- [Input records]:
** Start **

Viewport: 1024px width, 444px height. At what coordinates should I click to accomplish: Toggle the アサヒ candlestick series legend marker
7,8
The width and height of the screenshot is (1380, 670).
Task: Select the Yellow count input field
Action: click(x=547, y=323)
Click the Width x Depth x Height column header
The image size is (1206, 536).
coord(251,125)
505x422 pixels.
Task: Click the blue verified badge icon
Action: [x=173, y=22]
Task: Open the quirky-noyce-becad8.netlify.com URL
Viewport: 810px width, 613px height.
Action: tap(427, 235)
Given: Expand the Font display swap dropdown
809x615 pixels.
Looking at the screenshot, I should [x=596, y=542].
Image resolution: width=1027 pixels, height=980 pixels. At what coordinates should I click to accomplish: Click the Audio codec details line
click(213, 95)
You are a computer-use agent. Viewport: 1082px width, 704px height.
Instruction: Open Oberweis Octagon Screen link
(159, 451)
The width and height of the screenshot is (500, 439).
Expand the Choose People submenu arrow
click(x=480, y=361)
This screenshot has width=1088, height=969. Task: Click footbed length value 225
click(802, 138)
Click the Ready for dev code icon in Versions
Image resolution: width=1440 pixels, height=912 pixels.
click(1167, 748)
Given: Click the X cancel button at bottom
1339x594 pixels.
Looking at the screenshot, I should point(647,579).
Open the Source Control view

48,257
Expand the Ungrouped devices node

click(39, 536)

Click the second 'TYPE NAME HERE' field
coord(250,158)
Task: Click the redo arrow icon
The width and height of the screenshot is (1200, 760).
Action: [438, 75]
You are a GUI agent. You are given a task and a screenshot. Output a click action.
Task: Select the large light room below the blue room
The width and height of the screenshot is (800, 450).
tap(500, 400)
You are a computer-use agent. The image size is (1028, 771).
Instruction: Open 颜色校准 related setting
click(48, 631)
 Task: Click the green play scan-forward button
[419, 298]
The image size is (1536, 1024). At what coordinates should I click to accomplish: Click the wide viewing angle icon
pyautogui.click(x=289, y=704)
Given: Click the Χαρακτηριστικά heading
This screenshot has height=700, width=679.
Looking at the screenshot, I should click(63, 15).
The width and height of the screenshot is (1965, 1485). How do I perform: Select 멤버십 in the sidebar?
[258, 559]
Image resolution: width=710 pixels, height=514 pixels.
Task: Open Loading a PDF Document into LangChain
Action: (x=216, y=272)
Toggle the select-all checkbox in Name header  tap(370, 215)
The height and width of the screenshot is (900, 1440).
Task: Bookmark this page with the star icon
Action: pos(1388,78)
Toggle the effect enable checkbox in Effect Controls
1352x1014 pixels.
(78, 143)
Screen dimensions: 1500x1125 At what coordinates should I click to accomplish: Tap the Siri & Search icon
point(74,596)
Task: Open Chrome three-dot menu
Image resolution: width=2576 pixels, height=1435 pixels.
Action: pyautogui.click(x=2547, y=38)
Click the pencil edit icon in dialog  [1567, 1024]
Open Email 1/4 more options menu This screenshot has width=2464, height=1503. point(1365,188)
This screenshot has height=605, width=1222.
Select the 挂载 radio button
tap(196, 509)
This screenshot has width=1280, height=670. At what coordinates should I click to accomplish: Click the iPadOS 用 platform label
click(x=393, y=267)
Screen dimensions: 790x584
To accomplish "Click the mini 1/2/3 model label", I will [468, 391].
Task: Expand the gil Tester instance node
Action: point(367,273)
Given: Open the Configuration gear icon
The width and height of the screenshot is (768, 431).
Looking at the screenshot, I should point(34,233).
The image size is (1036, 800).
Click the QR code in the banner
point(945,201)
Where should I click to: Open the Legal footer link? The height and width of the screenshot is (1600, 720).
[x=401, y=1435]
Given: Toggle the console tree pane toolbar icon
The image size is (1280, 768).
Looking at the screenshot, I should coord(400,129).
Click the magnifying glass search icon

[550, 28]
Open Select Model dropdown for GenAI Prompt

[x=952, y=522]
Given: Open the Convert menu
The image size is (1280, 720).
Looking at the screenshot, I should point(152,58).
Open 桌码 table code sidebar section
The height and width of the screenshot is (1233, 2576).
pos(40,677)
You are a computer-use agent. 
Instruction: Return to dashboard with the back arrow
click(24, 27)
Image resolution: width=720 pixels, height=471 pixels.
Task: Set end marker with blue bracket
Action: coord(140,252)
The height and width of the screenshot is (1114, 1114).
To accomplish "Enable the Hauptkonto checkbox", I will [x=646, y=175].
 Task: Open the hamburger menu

** End **

Give the listing above as a Markdown table with the columns Row and Line, one row per line, numbering the rows in order and leaving out blank lines.

| Row | Line |
|---|---|
| 1 | Viewport: 1024px width, 444px height. At what coordinates should I click to accomplish: Toggle the アサヒ candlestick series legend marker |
| 2 | 7,8 |
| 3 | The width and height of the screenshot is (1380, 670). |
| 4 | Task: Select the Yellow count input field |
| 5 | Action: click(x=547, y=323) |
| 6 | Click the Width x Depth x Height column header |
| 7 | The image size is (1206, 536). |
| 8 | coord(251,125) |
| 9 | 505x422 pixels. |
| 10 | Task: Click the blue verified badge icon |
| 11 | Action: [x=173, y=22] |
| 12 | Task: Open the quirky-noyce-becad8.netlify.com URL |
| 13 | Viewport: 810px width, 613px height. |
| 14 | Action: tap(427, 235) |
| 15 | Given: Expand the Font display swap dropdown |
| 16 | 809x615 pixels. |
| 17 | Looking at the screenshot, I should [x=596, y=542]. |
| 18 | Image resolution: width=1027 pixels, height=980 pixels. At what coordinates should I click to accomplish: Click the Audio codec details line |
| 19 | click(213, 95) |
| 20 | You are a computer-use agent. Viewport: 1082px width, 704px height. |
| 21 | Instruction: Open Oberweis Octagon Screen link |
| 22 | (159, 451) |
| 23 | The width and height of the screenshot is (500, 439). |
| 24 | Expand the Choose People submenu arrow |
| 25 | click(x=480, y=361) |
| 26 | This screenshot has width=1088, height=969. Task: Click footbed length value 225 |
| 27 | click(802, 138) |
| 28 | Click the Ready for dev code icon in Versions |
| 29 | Image resolution: width=1440 pixels, height=912 pixels. |
| 30 | click(1167, 748) |
| 31 | Given: Click the X cancel button at bottom |
| 32 | 1339x594 pixels. |
| 33 | Looking at the screenshot, I should point(647,579). |
| 34 | Open the Source Control view |
| 35 | 48,257 |
| 36 | Expand the Ungrouped devices node |
| 37 | click(39, 536) |
| 38 | Click the second 'TYPE NAME HERE' field |
| 39 | coord(250,158) |
| 40 | Task: Click the redo arrow icon |
| 41 | The width and height of the screenshot is (1200, 760). |
| 42 | Action: [438, 75] |
| 43 | You are a GUI agent. You are given a task and a screenshot. Output a click action. |
| 44 | Task: Select the large light room below the blue room |
| 45 | The width and height of the screenshot is (800, 450). |
| 46 | tap(500, 400) |
| 47 | You are a computer-use agent. The image size is (1028, 771). |
| 48 | Instruction: Open 颜色校准 related setting |
| 49 | click(48, 631) |
| 50 |  Task: Click the green play scan-forward button |
| 51 | [419, 298] |
| 52 | The image size is (1536, 1024). At what coordinates should I click to accomplish: Click the wide viewing angle icon |
| 53 | pyautogui.click(x=289, y=704) |
| 54 | Given: Click the Χαρακτηριστικά heading |
| 55 | This screenshot has height=700, width=679. |
| 56 | Looking at the screenshot, I should click(63, 15). |
| 57 | The width and height of the screenshot is (1965, 1485). How do I perform: Select 멤버십 in the sidebar? |
| 58 | [258, 559] |
| 59 | Image resolution: width=710 pixels, height=514 pixels. |
| 60 | Task: Open Loading a PDF Document into LangChain |
| 61 | Action: (x=216, y=272) |
| 62 | Toggle the select-all checkbox in Name header  tap(370, 215) |
| 63 | The height and width of the screenshot is (900, 1440). |
| 64 | Task: Bookmark this page with the star icon |
| 65 | Action: pos(1388,78) |
| 66 | Toggle the effect enable checkbox in Effect Controls |
| 67 | 1352x1014 pixels. |
| 68 | (78, 143) |
| 69 | Screen dimensions: 1500x1125 At what coordinates should I click to accomplish: Tap the Siri & Search icon |
| 70 | point(74,596) |
| 71 | Task: Open Chrome three-dot menu |
| 72 | Image resolution: width=2576 pixels, height=1435 pixels. |
| 73 | Action: pyautogui.click(x=2547, y=38) |
| 74 | Click the pencil edit icon in dialog  [1567, 1024] |
| 75 | Open Email 1/4 more options menu This screenshot has width=2464, height=1503. point(1365,188) |
| 76 | This screenshot has height=605, width=1222. |
| 77 | Select the 挂载 radio button |
| 78 | tap(196, 509) |
| 79 | This screenshot has width=1280, height=670. At what coordinates should I click to accomplish: Click the iPadOS 用 platform label |
| 80 | click(x=393, y=267) |
| 81 | Screen dimensions: 790x584 |
| 82 | To accomplish "Click the mini 1/2/3 model label", I will [468, 391]. |
| 83 | Task: Expand the gil Tester instance node |
| 84 | Action: point(367,273) |
| 85 | Given: Open the Configuration gear icon |
| 86 | The width and height of the screenshot is (768, 431). |
| 87 | Looking at the screenshot, I should point(34,233). |
| 88 | The image size is (1036, 800). |
| 89 | Click the QR code in the banner |
| 90 | point(945,201) |
| 91 | Where should I click to: Open the Legal footer link? The height and width of the screenshot is (1600, 720). |
| 92 | [x=401, y=1435] |
| 93 | Given: Toggle the console tree pane toolbar icon |
| 94 | The image size is (1280, 768). |
| 95 | Looking at the screenshot, I should coord(400,129). |
| 96 | Click the magnifying glass search icon |
| 97 | [550, 28] |
| 98 | Open Select Model dropdown for GenAI Prompt |
| 99 | [x=952, y=522] |
| 100 | Given: Open the Convert menu |
| 101 | The image size is (1280, 720). |
| 102 | Looking at the screenshot, I should point(152,58). |
| 103 | Open 桌码 table code sidebar section |
| 104 | The height and width of the screenshot is (1233, 2576). |
| 105 | pos(40,677) |
| 106 | You are a computer-use agent.  |
| 107 | Instruction: Return to dashboard with the back arrow |
| 108 | click(24, 27) |
| 109 | Image resolution: width=720 pixels, height=471 pixels. |
| 110 | Task: Set end marker with blue bracket |
| 111 | Action: coord(140,252) |
| 112 | The height and width of the screenshot is (1114, 1114). |
| 113 | To accomplish "Enable the Hauptkonto checkbox", I will [x=646, y=175]. |
| 114 |  Task: Open the hamburger menu |